Oh yeah and your workaround causes an error.
Cannot use ‘CapturedType(out classname)’ as reified type parameter.
Using reified is useful when you know at compile time what class you are gonna use.
But if the class is only known at runtime then only the old way of passing the class as an argument will work.
If I understand correctly, reified types are meant to make generics easier and safer to use. All this happens at compile-time.
Now, if you want to work with arbitrary class objects, then you"re working with reflection at runtime, and, unless I misunderstand (which is still possible), I’d say that’s not the aim of reified types, because generics are replaced upon compilation.
Now, maybe I miss a point, and you are welcome to further describe how you think reified types could be improved.
Notes:
- Both examples provided by @akurczak are working on 1.4.30 JVM playground: Kotlin Playground: Edit, Run, Share Kotlin Code Online.
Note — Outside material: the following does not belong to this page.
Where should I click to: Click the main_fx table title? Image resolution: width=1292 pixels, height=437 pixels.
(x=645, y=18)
What version have you tested on ?
- To help mutual understanding, can you try to post both formatted and valid code please ?
Yeah sorry.
I tried implementing his workaround but I guess I must have done something wrong.
I tried reimplementing my example with his solution on the play ground and it worked fine.
Sorry about that.
But anyway it is still a workaround.
A workaround that requires another function for each reified function.
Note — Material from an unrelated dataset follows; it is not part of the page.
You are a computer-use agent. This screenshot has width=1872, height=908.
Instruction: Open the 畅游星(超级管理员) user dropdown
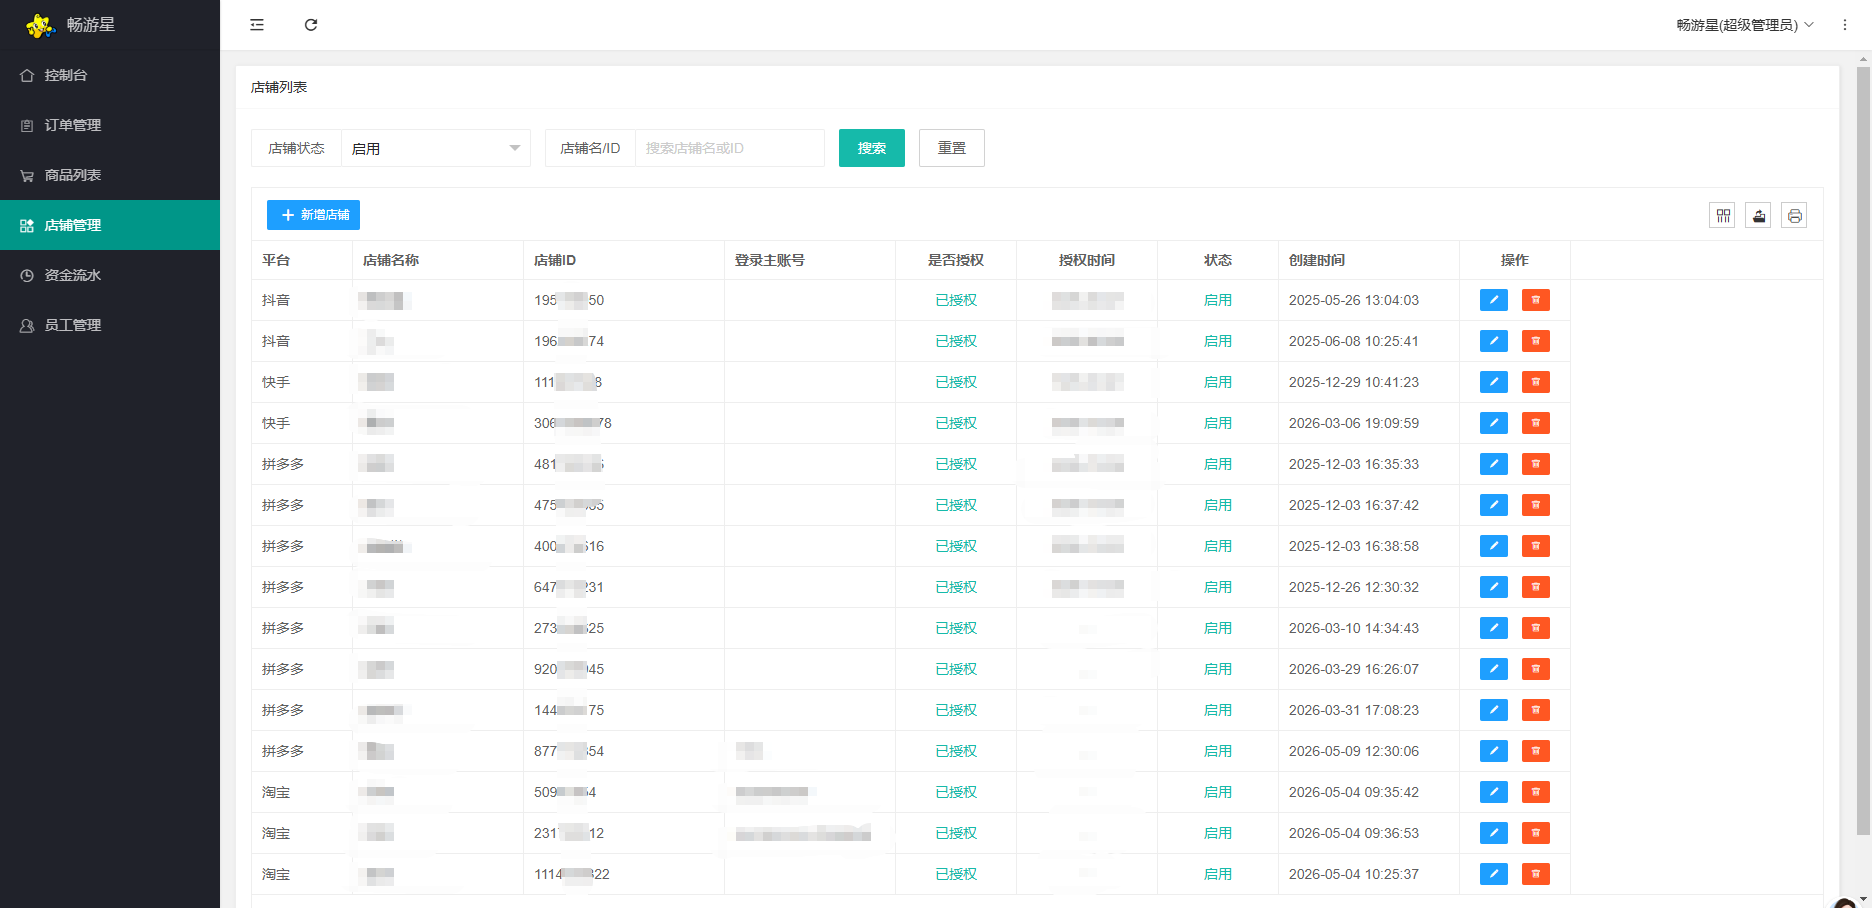(1745, 25)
What I am suggesting is that for reified functions to also accept classes stored in variables as their type arguments.
This should be feasible.
Generic functions that accept a class as an argument currently support this use case.
They just take the class in the variable as an argument and type argument is infered from the class.
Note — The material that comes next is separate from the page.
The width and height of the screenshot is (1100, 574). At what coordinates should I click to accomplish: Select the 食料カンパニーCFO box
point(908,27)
What I am suggesting is that for reified functions to also accept classes stored in variables as their type arguments.
This should be feasible.
That is impossible. The reason why functions with reified type parameters has to be declared inline
is because the type parameter itself is inlined as well. Since this is done at compile time, it requires the actual type parameter to be known at compile time as well.
The fact that the type is inlined at compile time also means that there are things that you can do with reified type parameters that you cannot do with a class object. Most notably, you have access to the full type, including nested parameters, whereas with a class object, you only have the erased type. Example:
import java.lang.reflect.*
interface GenericInterface<T>
inline fun <reified T> typeName(): String {
val gi = object: GenericInterface<T> {}
return (gi::class.java.genericInterfaces[0] as ParameterizedType).actualTypeArguments[0].typeName
}
fun main() {
println(typeName<List<String>>())
}
Notice that String
is part of the output. That would not be possible if you only had a class object available.
Yeah passing it as a class erases the type arguments.
I tried this.
import java.lang.reflect.*
interface GenericInterface
inline fun typeName(): String {
val gi = object: GenericInterface {}
return (gi::class.java.genericInterfaces[0] as ParameterizedType).actualTypeArguments[0].typeName
}
inline fun typeName(type: Class) {
typeName()
}
fun main() {
println(typeName(List::class.java))
}
But there are use cases including mine where this isn’t a problem.
Where you don’t use reflection to access the type aruments.
So couldn’t there be a trade off where if the dev supplies the class directly no type erasure happens whereas if the dev uses a variable to supply the class then the type is somewhat erased.